Nonconjugated Structural Distortion Promoting the Formation of NIR Triplet States in Phenothiazine Dyes for Cancer Photoimmunotherapy

Near-infrared (NIR) triplet-state dyes are pivotal for advanced biomedical and material science applications. Although numerous strategies have been proposed to enhance the photosensitization efficiency of dyes, significant challenges remain. Herein, we propose a novel strategy leveraging nonconjugated structural distortion to enhance triplet-state formation. This strategy, achieved by introducing steric groups at the edges of the phenothiazine (PTZ) dye framework, notably enhances intersystem crossing (ISC) and prolongs triplet-state lifetime.

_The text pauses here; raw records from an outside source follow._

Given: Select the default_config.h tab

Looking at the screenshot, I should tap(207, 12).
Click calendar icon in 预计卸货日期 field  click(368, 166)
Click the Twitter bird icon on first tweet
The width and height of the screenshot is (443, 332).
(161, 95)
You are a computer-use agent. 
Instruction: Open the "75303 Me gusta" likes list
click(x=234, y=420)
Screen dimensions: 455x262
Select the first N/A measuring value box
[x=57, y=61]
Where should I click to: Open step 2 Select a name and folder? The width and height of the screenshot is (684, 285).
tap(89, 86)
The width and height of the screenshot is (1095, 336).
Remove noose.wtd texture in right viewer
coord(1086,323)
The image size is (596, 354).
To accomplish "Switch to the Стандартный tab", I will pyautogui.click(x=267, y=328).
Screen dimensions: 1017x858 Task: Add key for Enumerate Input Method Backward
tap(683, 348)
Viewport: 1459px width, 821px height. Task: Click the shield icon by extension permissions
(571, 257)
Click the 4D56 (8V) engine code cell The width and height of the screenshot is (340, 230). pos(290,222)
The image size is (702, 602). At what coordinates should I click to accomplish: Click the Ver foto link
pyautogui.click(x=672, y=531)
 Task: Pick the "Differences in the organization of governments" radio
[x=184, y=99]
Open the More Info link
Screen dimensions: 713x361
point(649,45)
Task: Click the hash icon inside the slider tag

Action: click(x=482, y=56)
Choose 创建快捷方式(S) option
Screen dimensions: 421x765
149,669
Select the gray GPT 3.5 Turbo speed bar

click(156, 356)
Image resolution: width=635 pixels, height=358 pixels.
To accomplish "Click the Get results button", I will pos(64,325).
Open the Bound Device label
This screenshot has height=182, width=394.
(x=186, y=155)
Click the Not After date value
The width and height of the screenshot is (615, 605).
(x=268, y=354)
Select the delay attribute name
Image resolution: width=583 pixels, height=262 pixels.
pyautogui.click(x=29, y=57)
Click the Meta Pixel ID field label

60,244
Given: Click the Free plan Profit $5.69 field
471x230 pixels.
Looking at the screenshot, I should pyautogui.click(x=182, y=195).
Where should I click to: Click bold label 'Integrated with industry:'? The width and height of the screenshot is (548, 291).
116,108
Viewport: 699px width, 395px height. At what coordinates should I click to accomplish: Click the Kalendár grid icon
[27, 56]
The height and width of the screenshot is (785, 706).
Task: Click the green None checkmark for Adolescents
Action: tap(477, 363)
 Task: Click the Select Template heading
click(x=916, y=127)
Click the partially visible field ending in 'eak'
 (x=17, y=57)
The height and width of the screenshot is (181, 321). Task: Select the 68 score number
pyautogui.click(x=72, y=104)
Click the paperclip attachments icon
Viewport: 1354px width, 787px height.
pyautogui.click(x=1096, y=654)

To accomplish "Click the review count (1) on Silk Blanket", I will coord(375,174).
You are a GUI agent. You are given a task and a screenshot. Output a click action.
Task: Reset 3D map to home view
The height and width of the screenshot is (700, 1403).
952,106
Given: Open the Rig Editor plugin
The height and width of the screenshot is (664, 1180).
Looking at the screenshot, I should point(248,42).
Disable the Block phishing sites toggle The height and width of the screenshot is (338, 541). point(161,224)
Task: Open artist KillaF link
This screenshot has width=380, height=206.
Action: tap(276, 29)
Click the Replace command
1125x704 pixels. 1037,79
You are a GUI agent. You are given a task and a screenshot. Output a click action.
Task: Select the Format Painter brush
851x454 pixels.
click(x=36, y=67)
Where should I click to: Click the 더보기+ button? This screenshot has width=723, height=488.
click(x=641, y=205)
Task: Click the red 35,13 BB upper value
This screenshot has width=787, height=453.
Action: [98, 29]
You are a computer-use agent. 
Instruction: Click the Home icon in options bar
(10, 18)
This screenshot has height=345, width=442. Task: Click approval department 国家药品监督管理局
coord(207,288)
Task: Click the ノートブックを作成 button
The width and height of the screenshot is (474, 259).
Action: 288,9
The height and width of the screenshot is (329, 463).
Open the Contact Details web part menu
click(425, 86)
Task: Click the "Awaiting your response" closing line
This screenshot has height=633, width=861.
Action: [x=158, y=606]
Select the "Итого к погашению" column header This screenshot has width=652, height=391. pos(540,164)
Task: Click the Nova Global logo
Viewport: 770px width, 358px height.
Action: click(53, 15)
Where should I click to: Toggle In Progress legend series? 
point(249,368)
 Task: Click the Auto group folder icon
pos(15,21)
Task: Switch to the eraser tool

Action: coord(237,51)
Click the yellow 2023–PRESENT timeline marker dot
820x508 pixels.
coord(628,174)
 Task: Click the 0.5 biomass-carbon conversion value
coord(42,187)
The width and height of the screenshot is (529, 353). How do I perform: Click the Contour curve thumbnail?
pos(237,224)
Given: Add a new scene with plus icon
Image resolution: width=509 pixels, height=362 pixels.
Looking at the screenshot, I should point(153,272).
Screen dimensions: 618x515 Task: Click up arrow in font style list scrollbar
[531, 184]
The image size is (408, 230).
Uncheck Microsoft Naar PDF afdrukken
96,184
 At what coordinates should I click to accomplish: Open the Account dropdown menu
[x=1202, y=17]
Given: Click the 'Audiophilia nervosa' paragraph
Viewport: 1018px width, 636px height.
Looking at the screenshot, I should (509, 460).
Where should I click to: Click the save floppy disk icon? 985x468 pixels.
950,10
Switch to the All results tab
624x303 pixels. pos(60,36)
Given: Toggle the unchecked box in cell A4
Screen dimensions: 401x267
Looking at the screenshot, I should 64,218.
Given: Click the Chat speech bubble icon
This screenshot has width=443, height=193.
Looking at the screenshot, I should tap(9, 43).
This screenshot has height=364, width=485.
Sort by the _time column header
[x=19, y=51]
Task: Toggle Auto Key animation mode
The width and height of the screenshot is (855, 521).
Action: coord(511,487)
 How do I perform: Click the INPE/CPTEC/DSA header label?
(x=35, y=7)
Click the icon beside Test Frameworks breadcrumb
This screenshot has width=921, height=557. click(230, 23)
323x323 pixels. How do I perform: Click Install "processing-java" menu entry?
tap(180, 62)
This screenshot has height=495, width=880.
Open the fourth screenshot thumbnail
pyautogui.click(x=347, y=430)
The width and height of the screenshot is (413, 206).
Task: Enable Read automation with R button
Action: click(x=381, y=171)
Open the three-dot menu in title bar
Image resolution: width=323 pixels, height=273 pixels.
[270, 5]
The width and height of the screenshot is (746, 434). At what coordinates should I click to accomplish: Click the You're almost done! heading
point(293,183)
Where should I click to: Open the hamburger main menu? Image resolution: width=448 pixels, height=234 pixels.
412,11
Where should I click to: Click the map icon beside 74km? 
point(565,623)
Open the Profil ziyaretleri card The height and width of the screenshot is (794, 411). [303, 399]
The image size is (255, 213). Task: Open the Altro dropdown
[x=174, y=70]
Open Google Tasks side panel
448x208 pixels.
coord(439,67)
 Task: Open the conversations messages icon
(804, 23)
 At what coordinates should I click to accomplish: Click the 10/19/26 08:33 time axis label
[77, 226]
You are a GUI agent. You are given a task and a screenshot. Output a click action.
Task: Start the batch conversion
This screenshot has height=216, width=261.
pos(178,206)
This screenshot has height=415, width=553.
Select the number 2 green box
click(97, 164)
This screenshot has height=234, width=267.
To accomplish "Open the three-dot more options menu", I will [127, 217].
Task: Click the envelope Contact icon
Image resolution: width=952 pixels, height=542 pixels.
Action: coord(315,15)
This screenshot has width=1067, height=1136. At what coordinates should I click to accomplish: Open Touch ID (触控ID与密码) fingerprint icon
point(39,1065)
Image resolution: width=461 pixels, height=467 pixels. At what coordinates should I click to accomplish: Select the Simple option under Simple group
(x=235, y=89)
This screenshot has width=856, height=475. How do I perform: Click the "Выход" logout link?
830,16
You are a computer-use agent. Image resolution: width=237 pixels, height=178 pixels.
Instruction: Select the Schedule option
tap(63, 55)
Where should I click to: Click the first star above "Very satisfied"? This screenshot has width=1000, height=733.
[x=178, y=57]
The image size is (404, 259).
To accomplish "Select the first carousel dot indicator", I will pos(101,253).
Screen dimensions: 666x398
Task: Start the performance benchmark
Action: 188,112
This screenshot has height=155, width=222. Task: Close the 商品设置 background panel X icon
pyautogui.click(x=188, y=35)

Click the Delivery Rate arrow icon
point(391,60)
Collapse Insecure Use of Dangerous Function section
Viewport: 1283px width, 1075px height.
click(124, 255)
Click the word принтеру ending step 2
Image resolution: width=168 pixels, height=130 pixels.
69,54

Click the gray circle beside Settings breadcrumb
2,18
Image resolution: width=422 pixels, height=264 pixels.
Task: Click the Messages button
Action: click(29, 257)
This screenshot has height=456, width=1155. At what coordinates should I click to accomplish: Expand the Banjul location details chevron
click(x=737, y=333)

Based on this strategy, HNBS and HNBSe are synthesized, which exhibit exceptional triplet-state quantum yields (47.2% for HNBS and 87.7% for HNBSe) and prolonged triplet-excited-state lifetimes (21.1 µs for HNBS and 6.3 µs for HNBSe). These values substantially exceed those of conventional dyes, such as NBS (negligible and NBSe (3.2 µs). Under ultralow-light doses (0.45 J cm^{- 2} in vitro, and 6 J cm^{- 2} in vivo), these photosensitizers demonstrate robust tumor cell inhibition, highlighting their exceptional photosensitizing ability. Mechanistically, HNBS possesses lysosomal-targeting ability, and upon light irradiation, it induces lysosomal damage, triggering pyroptosis and immunogenic cell death. These processes promote dendritic cell maturation and T-cell differentiation, augmenting the immune response and enabling effective photoimmunotherapy.